Our institutions – though hindered by the dragging anchors of the class system and degraded by the new, substitute orthodoxy of materialism –
are capable of social change, even if by degrees.

     The eyes seemed to question my stance and the familiar urge to move on was pressing. Yet I stayed fixed, for Dylan’s vivid song was rocking my world with a crystallising awareness that the bad old days were finished.
It did not matter what control freaks said or did. So I stayed, defiantly static, believing the truth of the sung prophecy, which predicted the end of crowds that dared not stop and think. To me, it was the end of craven days – moved on or thrashed by powers with feet of moral clay.
     For all that initial exhilaration, the social revolution we boomers yearned for did not dawn in fullness. So, towards the end of our idealistic lives, the bastions of privilege we expected to see swept away are still there, modified but unbowed. Westminster politicians are often still being cloned from the incestuous top drawer. Private Eye referred to this in its Golden Jubilee issue, as a wry comment on the effectiveness of its satire.
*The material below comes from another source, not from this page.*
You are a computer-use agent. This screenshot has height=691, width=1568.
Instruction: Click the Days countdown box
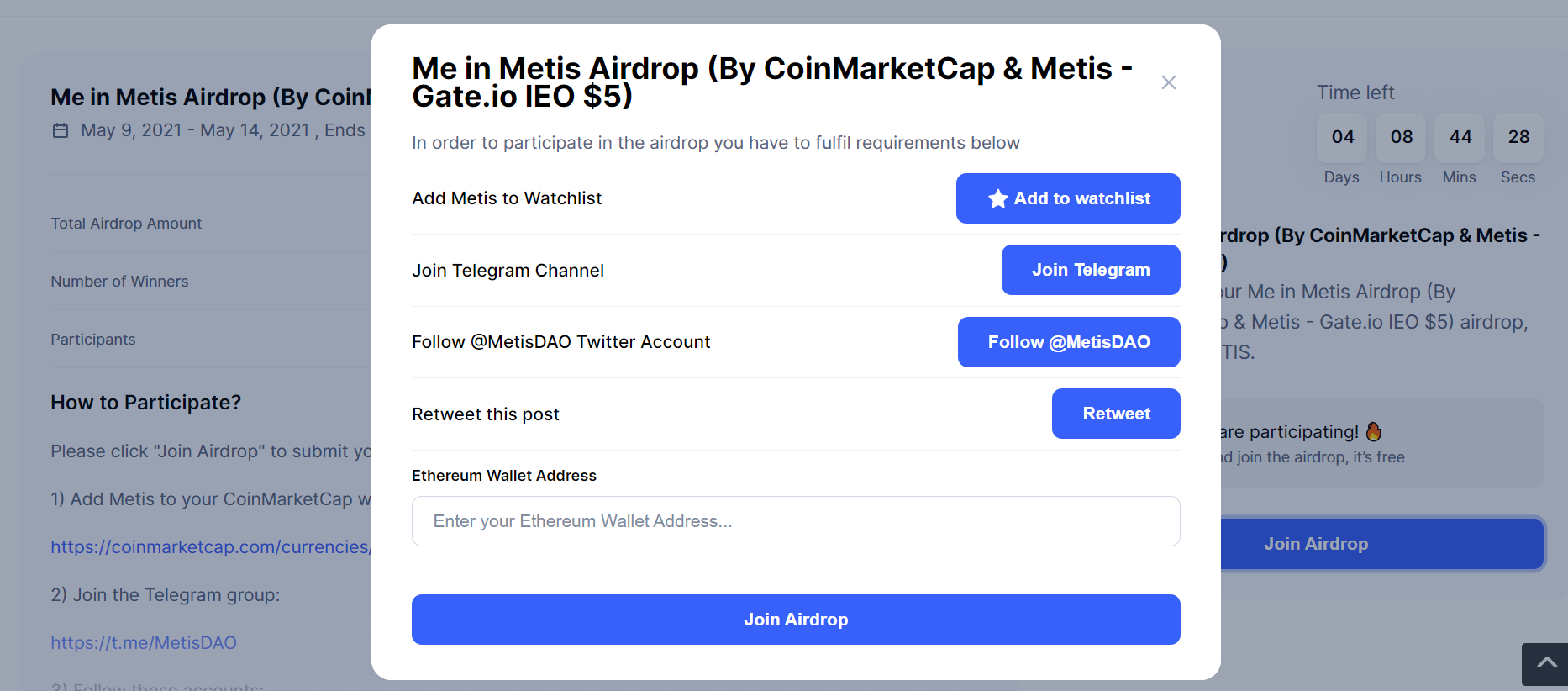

     When it started, in 1961, it was faced with an Old Etonian prime minister and a cabinet of well-heeled cronies. In 2011, the situation was…unchanged. During that half-century, also, many of our revolutionary musical heroes, those rock and folk giants who wanted to be more popular than God, have either swirled down the toilet pan of history in an ironic, aristocratic cliché of drugs, violence and excess, or look as wizened as their elderly fans. It could easily sound as if nothing had been achieved.
     The temptation for an old boomer and disappointed idealist is to become a cynic. To cynics, not only does one swallow of good news not make a summer, but each passing crow of tragedy heralds a grouchy Gotterdammerung of well-deserved doom. Such a pessimistic outlook is not only counter-productive, it denies the real social changes of last century. We are no longer scared of our own shadows, nor as paralysed by bogus authority, as we once were. In addition, from a historical perspective, despite recent economic set-backs, some social mobility is evident.
     My great-grandfather turned out shuttles in a mill in Lanarkshire; my grandfather became a printer to trade and my father a precision engineer; I went to university, became a teacher, then a cleric, while my children have all had some form of higher education and wish the same for their own children. Educationally and economically, each generation travelled its own distance, without despising its humble origins.
Social mobility is happening and if we decry that, we only serve the interests of those who want to keep the status quo.
     Two historic legacies of the 60s remain very bright for me. First, there is the real freedom, bestowed on me by Dylan’s song, of not having to follow the crowd but look for change. Our institutions – though hindered by the dragging anchors of the class system and degraded by the new, substitute orthodoxy of materialism – are capable of social change, even if by degrees. This need not make us complacent: evil must be resisted. Yet, it does recommend persistent optimism, even in the face of tragedy.
     The final legacy of the 60s, for me, is a sense of wonder at life itself, a pure, tensile hope, woven through all my imperfectly-realised ideals, which is incapable of being controlled or crushed by even the most ingenious of manipulators. The light of life is inextinguishable, illuminating the truth that shadows will not have dominion over it.
     Facing reality, then, I look back in appreciation, without anger, and forward in faith.